The reduction of the supply voltage as well as the small threshold voltages raise a series of problems in many areas of integrated-circuits technology. For example, the traditionally small upper bounds for the leakage currents are scrutinized. To hold on to the commonly used values, especially, the still high supply voltages, would mean a medium-term stop to the technology development. In this work the fundamentals of Ultra-Low-Power (ULP) technology are developed with analytical analyses and with computer aided methods covering also extreme ranges of technology and operating parameters.
Basic prerequisites for modern semiconductor technology development are appropriate numerical algorithms and tools which enable an efficient and reliable computer aided evaluation of new device structures and technologies. As many commonly used standard methods fail at the small voltages of well below one Volt, which is typical for an Ultra-Low-Power technology, a new and highly accurate device model for circuit simulation was developed in this work as well as a new method for performance metric of a device. Using the device model the functionality of various digital and analog circuits could be shown, and the performance metric enabled complex optimization tasks with a minimum effort of CPU time.

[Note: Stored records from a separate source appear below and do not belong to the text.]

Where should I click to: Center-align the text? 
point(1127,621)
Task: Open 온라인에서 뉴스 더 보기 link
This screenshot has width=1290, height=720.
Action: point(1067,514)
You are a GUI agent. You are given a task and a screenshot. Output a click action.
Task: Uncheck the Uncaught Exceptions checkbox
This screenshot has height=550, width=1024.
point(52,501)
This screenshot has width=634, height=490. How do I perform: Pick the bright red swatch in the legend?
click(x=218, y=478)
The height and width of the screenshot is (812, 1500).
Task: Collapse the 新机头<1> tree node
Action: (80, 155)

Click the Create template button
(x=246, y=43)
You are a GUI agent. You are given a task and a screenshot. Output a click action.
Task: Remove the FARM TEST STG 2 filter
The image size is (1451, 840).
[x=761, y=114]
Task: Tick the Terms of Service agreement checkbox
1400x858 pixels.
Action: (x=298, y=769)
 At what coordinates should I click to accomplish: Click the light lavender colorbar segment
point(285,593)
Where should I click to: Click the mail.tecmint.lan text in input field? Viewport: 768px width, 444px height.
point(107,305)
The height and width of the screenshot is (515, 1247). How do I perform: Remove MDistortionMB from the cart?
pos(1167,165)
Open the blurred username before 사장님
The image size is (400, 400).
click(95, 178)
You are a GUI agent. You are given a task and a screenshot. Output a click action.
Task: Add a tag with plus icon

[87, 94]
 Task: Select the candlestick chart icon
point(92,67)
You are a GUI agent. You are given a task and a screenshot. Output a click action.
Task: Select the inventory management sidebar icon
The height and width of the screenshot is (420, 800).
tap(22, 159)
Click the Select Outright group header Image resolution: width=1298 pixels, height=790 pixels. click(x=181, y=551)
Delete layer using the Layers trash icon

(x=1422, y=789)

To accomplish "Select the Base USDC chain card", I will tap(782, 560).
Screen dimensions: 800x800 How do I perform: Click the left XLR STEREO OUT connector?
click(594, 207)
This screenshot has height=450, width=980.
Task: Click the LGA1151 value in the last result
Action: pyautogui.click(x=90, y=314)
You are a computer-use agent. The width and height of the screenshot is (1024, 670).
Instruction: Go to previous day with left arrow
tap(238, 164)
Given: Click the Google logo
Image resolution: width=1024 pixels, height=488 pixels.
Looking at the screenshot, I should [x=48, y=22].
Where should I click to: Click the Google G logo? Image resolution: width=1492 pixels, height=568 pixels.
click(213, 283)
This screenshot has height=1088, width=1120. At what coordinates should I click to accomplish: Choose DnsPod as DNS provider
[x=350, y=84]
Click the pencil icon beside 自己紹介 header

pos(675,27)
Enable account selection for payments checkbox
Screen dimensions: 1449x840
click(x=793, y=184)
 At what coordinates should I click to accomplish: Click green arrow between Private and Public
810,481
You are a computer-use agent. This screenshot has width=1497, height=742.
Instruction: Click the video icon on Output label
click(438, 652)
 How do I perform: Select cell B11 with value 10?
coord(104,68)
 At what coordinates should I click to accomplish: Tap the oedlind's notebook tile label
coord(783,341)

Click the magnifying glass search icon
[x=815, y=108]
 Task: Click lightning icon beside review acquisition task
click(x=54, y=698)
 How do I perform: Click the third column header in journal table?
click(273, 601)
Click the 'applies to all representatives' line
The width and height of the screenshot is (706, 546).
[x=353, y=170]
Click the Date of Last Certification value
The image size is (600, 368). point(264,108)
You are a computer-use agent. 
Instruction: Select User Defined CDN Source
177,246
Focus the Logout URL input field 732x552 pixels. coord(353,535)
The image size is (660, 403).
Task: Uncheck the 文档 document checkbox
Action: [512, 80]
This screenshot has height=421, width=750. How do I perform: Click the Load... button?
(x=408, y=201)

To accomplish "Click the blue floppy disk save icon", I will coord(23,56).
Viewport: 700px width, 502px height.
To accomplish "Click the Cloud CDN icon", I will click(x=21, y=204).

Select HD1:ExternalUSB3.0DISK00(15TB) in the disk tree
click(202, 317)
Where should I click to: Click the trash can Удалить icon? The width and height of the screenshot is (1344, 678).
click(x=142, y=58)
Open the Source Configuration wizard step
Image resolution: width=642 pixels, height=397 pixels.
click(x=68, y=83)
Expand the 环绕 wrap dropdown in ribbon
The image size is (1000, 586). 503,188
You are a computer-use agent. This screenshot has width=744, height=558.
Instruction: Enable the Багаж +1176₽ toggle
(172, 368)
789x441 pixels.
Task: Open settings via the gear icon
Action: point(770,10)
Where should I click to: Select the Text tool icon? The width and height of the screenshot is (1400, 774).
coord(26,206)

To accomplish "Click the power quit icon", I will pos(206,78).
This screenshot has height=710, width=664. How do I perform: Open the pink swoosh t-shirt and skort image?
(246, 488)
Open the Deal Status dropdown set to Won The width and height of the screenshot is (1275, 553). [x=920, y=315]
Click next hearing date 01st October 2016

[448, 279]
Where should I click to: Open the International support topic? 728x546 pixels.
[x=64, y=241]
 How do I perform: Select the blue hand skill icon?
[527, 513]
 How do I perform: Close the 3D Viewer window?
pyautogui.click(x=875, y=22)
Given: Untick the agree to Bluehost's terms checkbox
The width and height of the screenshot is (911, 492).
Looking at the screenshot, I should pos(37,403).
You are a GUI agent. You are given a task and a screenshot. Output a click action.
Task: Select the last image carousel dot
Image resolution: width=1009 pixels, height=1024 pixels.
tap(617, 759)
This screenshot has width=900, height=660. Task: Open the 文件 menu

The introduction of a new technology affects not only digital circuits but also the area of analog and mixed analog digital circuits which often serve as an interface to the outside world and are integrated together with the digital part on the same chip. In this work it could be shown for the first time that important analog circuits can work even at supply voltages of one half volt and that analog-digital converters - the key component of mixed analog digital circuits - operating at 0.2V can still be realized.